Foreign demand boosts Hino - ResearchInChina

Date:2008-01-30liaoyan  Text Size:

HINO Motors Ltd, Japan's biggest maker of heavy-duty trucks, increased third-quarter profit 79 percent as demand surged in the Middle East and Asia.

Net income increased to 7.03 billion yen (US$66 million) in the three months ended December 31, from 3.93 billion yen a year earlier, the company said yesterday. Sales rose 14 percent to 342 billion yen.

Hino, 50 percent owned by Toyota Motor Corp, kept its full-year profit forecast of 22 billion yen on sales of 1.34 trillion yen.

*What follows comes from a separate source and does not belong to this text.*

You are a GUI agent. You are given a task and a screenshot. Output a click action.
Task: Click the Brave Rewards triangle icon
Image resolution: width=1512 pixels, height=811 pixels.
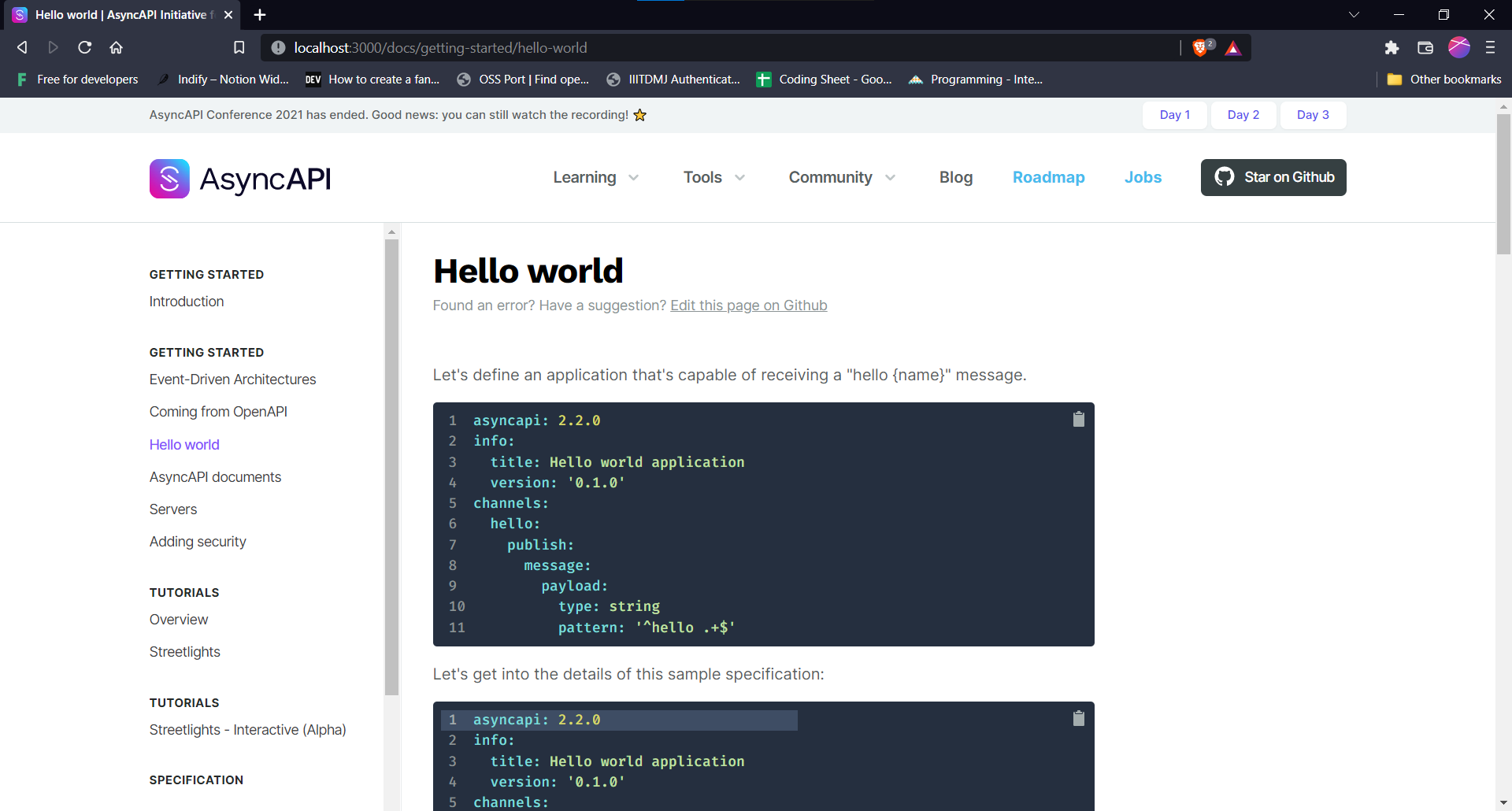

Hino more than doubled sales in the Middle East as oil-rich countries bought more Profia and Ranger trucks. The Tokyo-based company set up a truck venture in China last year to tap growing demand in the world's second-largest vehicle market.

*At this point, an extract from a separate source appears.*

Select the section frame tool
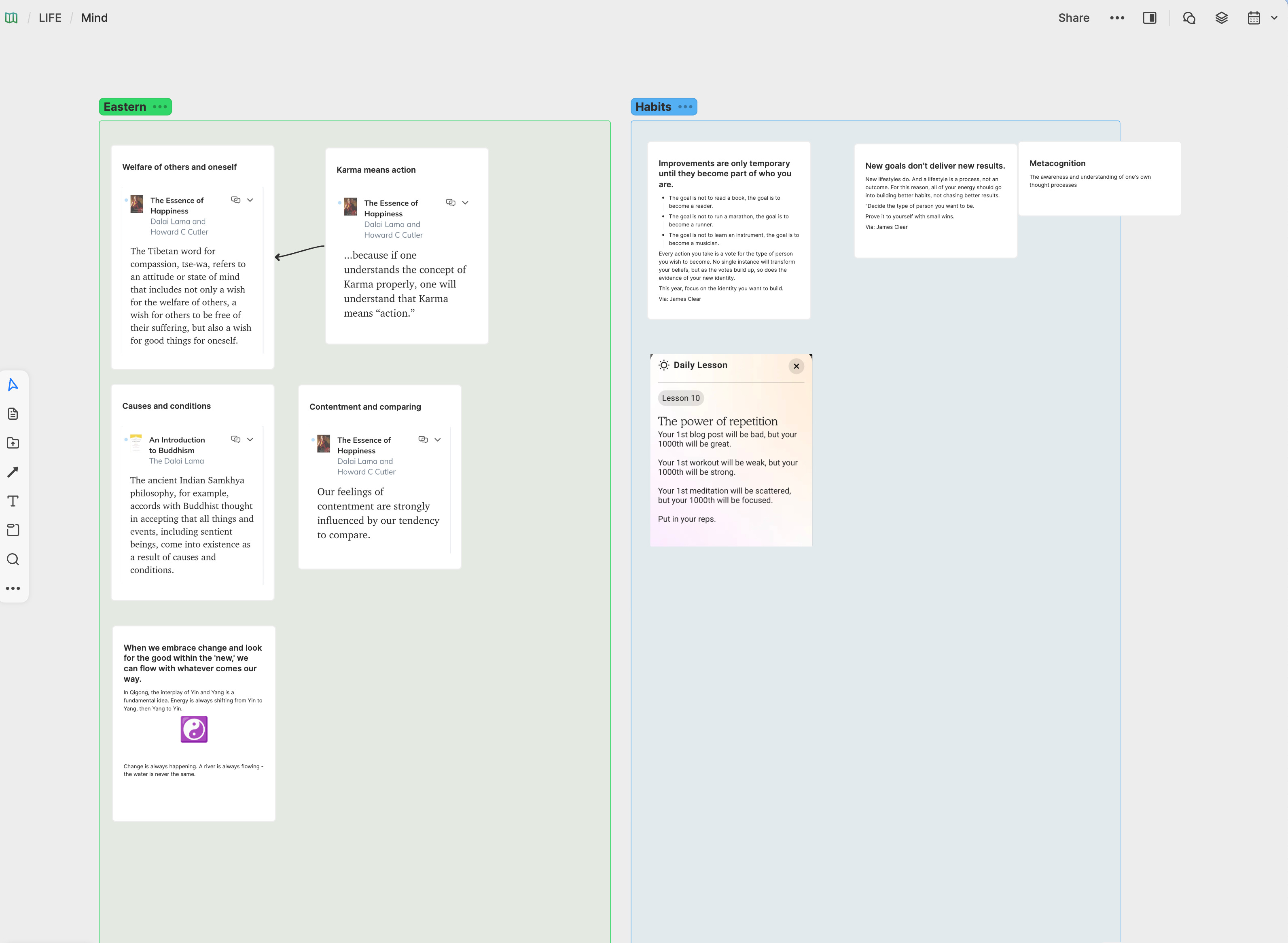pyautogui.click(x=13, y=530)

"Hino is reaping the rewards of expanding overseas,'' Chikashi Okabe, analyst at Credit Suisse Ltd in Tokyo, who recommends buying Hino shares, told Bloomberg News. "The company has invested heavily to expand its sales network, and that's bearing fruit.''

Hino rose 0.8 percent to close at 650 yen on the Tokyo Stock Exchange before earnings were announced.

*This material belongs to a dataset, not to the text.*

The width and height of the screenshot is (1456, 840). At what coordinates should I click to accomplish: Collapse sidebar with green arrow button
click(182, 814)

Hino's sales outside Japan surged 38 percent to 16,636 vehicles in the third quarter, led by growth in the Middle East. Demand in Asia outside of Japan jumped 53 percent. Sales in Japan rose 11 percent in the period. For the nine-month period, domestic sales dropped 11 percent.

The Japanese truck maker started operating its first United States assembly plant in West Virginia in November. It plans to build 2,500 medium- and heavy-duty trucks a year at the plant.